Headache disorders, which are characterised by recurrent headache are one of the leading causes of year lost due to disability, worldwide (WHO, 2016). Headache disorders are associated with personal and societal burdens of pain, disability, damaged quality of life, and financial cost. Worldwide, headache has been underestimated, under-recognized and under-treated. Despite regional variations, headache disorders affect people of all ages, races, income levels and geographical areas, with an estimated 1.7-4% of the world's adult population having a headache on 15 or more days each month (WHO, 2016). 

Cervicogenic Headaches (CGH)

Throughout history, headaches have almost always been classified as a neurological issue in which a physiotherapist would have no role in managing. However recent research has shown that in many cases frequent headaches may be associated with physical structures in the neck. This kind of headache is referred to as Cervicogenic headache (CGH) and can arise from the small joints and muscles in and around the top vertebrae in your neck (Inan & Ateş, 2005).  

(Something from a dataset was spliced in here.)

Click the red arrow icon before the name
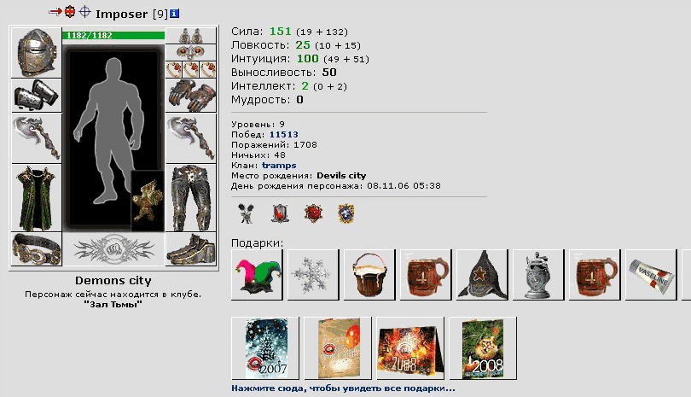 pyautogui.click(x=55, y=11)
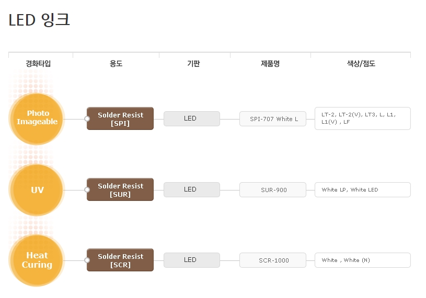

This kind of headache is often misdiagnosed as the presenting features can be complex and similar to many primary headache syndromes like migraine or tension type headache. Moreover, in clinical practice, multiple headache forms may co-exist in up to 55% of cases, further complicating diagnosis and treatment (Hong et al., 2016). 

What causes CGH

Cervicogenic headache is thought to occur when pain is referred from a specific source in the neck up to the head. In the upper part of the neck, there is a gathering of nerves called the trigeminocervical nucleus. This gathering is an area of convergence of the nerves that carry sensory messages (i.e., pain, temperature, pressure, etc) from the nerves in the upper spine, face and head. When a pain sensation from a cause of cervicogenic headache is sensed by the upper spinal nerves, it gets transferred to this convergence (trigeminocervical nucleus) and the messages can get mixed between the different nerves. This results in pain being felt in different regions of the head, when it actually originated from structures in the neck (Bogduk & Govind, 2001). 

There are a number of reasons the structures of the neck may send pain signals in the first place. The workplace is a major culprit, specifically with jobs that require repetitive head movements, frequent heavy lifting, or prolonged sitting postures at a desk or computer screen.  Many of these factors can be seen at home, as well, with the heavy lifting of gardening, bending and reaching into cabinets, or simply sitting with poor posture while watching television.  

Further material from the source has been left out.